More and more publishers are asking that we return to them the DAISY files we create. We're excited about this trend and the opportunities it creates for the commercial availability of mass market accessible books.

O'Reilly is again leading the charge. Check out this O'Reilly's announcement that their ebook bundles now include DAISY talking book format files to see the fabulous work they're doing. Why is this a big deal? Because Bookshare is only available for people who qualify under a very narrow copyright exemption. Making these files available as part of the mass market product, O'Reilly is ensuring that EVERYONE who can benefit from accessible materials can actually get them.

Thursday, September 09, 2010

Bookshare Volunteers Are the Best!

When Bookshare was first created, we conceived of the concept of a digital library built by the people who use the library, instead of solely by librarians deciding what people with print disabilities should read. Using a provision of U.S. copyright law, our volunteers scanned the books they wanted to read and then were able to upload them to Bookshare so that others could enjoy these books as well.

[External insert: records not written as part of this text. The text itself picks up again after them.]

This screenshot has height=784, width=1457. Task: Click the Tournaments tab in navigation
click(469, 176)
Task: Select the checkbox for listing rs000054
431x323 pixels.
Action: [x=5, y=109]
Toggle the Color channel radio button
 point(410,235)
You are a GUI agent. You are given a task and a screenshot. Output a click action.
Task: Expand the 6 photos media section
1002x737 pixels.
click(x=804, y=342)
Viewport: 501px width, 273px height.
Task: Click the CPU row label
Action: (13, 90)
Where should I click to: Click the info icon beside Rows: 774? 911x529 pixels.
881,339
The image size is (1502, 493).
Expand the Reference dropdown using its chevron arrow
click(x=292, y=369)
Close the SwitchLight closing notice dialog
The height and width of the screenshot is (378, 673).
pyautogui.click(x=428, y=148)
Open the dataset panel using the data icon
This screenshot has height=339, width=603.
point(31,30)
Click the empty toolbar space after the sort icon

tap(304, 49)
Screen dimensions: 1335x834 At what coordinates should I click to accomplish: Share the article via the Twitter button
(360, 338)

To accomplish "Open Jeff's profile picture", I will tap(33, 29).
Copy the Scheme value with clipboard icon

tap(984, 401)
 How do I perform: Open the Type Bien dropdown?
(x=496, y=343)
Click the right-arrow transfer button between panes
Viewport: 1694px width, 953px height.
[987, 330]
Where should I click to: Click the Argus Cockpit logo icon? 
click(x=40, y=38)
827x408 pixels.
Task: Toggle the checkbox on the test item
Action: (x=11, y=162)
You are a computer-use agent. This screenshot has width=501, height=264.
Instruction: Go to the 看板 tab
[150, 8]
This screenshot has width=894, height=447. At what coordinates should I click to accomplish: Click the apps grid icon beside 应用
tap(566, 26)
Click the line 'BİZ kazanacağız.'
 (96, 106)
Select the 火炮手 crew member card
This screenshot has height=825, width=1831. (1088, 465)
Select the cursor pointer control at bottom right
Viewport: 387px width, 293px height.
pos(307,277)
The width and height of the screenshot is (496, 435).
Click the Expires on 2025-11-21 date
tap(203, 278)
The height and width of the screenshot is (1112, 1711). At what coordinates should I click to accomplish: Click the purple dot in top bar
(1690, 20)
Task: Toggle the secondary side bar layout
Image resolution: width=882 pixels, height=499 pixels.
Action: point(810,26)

Many of our books come straight from socially minded publishers at this point, but our volunteers still play a crucial role, and Bookshare would not be what it is today without them. This email from one of our volunteers illustrates just one of the ways volunteers continue to contribute to the collection (now well over 80,000 titles!)
With the addition of the book "Bright Wampum" to the collection today (September 7th), Bookshare is one of the few (if not the only) libraries in the world to have copies of all of Dorothy Lyons' novels for teens. These novels were mostly published in only one edition during the late 1950s and early 1960s, and are highly collectible. Some of this author's titles are exceedingly rare, with copies bringing hundreds of dollars when they can even be found in the book collectors' marketplace.

I want to thank all the volunteers who helped make possible my hopes of getting all of Dorothy Lyons books into the collection, especially Shelley, Mayrie, Mike (Misha) and Robert for their contributions in finding, scanning or proofreading one or more of these books. It wasn't easy! None of the Dorothy Lyons books are in print. The titles had to be hunted out across the country by Bookshare volunteers from their libraries, through used book sites and in eBay auctions. It took about a year to get them all, but we did it! smile.

Bookshare Volunteers are the best!

Judy s.
I just want to add my thanks to all of our Bookshare volunteers, and to agree with Judy that Bookshare Volunteers are, most definitely, the best!